Out in the aft cockpit there’s a 12V top-loading fridge so it’s a simple task to keep the drinks chilled.
Access to the engine room is aided by a hydraulically-operated hatch and there’s a hot and cold transom shower to wash off the grease should you get dirty. This cockpit is also self-draining.
A stainless steel ladder with teak inserts leads to the flybridge which is set up to look after the family. The area incorporates an aft-facing sun lounge, a huge U-shaped lounge under the targa arch and a three-person helm seat. The entire area is carpeted and twin speakers deliver music from the saloon CD player. The dash features full instrumentation and a colour fish finder, while the helm is a classic five-spoke, stainless steel, cruiser wheel.
As far as the family theme goes the Integrity 35 is an idea vessel for extended cruising. If mum, or dad for that matter, doesn’t feel like cooking a three course meal in the more than adequate galley, it’s out with the BBQ on the aft cockpit. You can watch a video after tea, or how about a game of Scrabble in the main cockpit ?
There’s plenty of room in this main saloon for entertaining visitors and at evening’s end mum, dad and the kids can bunk down. And there’s enough room for one set of grand parents to stay onboard should the need arise.
With a fuel capacity of 900lt and an hourly fuel burn rate of 42lt per hour at 22knts, the Integrity 35 can cruise non-stop for around 20 hours. You could go from Sydney to Brisbane in that time.
The gelcoat finish on the Aussie-built Integrity 35 is flawless, the joinery shows skilled craftsmanship and only high quality componentry has been used in the Aussie built Integrity’s fit-out. We often hear that many boats are better equipped and laid out than some people’s houses. And they cost more than some houses too. For owner David McElwaine this is especially relevant.
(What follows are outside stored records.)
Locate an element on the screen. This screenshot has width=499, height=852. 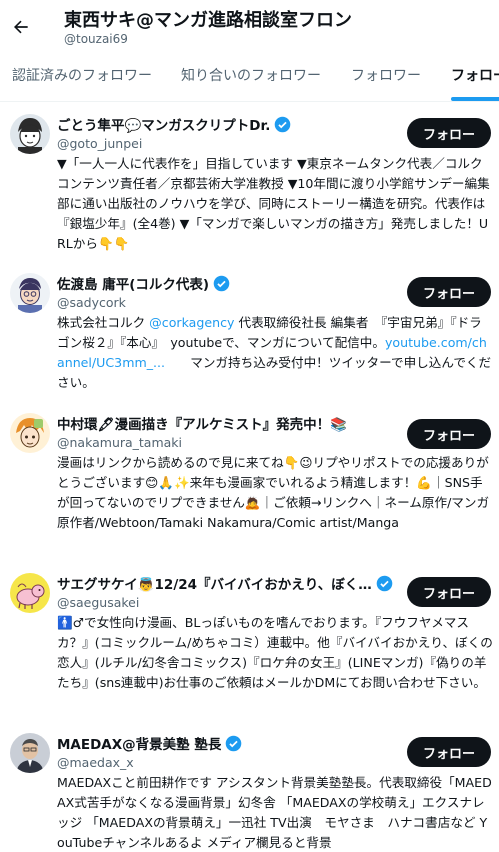
user-name: 佐渡島 庸平(コルク代表) is located at coordinates (133, 283).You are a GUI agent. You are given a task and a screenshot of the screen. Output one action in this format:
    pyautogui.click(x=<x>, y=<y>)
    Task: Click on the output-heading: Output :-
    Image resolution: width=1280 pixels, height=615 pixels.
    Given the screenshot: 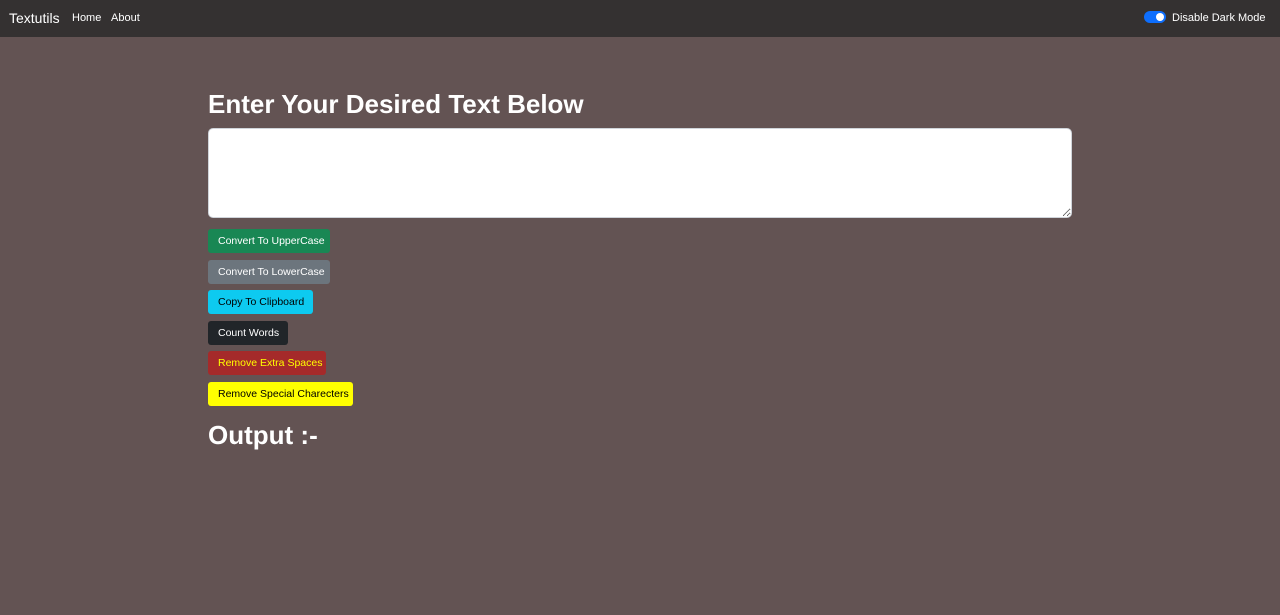 What is the action you would take?
    pyautogui.click(x=263, y=435)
David hadn’t initially intended to buy a new boat but had placed a deposit on a three bedroom Port Stephens waterfront unit. As luck would have it, the home owner tried to bump up the price at the last minute and the deal fell through.
So David decided to take the better option of buying a floating three bedroom unit with an absolute waterfront. Now his address is to be advised…
The beauty of this boat goes under its skin. Dig deeper and you’ll discover the subtle differences that make it another Aussie winner. The Integrity 35 has all the luxuries that imported boats offer at an extremely competitive price of around $400,000.
The Integrity 35 test boat is powered by twin 230hp, shaftdrive diesels. The boat is rated to twin 300hp, six cylinder diesels, although this requires an upgrade to the ‘lengthened hull option’. We found the twin 230s able to handle anything asked of them and unless you want to go offshore racing, the bigger engines would be an overkill.
Yanmar’s 4LH-STE, 230hp also has a good power-to-weight ratio and can be used with either straight, angled, or V-drive Hurth gearboxes. They have also been slimmed down for easy insulation in tight situations so now the engine is slimmer, shorter and less bulky than its predecessor the 4LH-DTE.
These engines are also surprisingly quiet, even with the sound-insulated engine hatch open. They have been designed for low smoke emissions when accelerating or idling. The Yanmar 4LH-STE is an in-line four, direct injection, water cooled and turbocharged engine with a maximum output of 169kW at the crankshaft.
Considering the boat displaces 6.7 tonnes, its spritely performance is testimony to the excellent match of engines and hull. On the day of the test the Integrity 35 pulled 10knts at 1500rpm; 15knts at 2000rpm; 20knts at 2700rpm; 24knts at 3000rpm and 27knts at 3300rpm spinning a 20″ propeller.
Builder Bernie wasn’t entirely satisfied with these figures and a new prop, with a change of pitch and no cup has been fitted to the boat. Now she now pulls 30knts at wide open throttle. This is more than adequate for offshore cruising considering the boat’s optimum cruising speed is 24knots.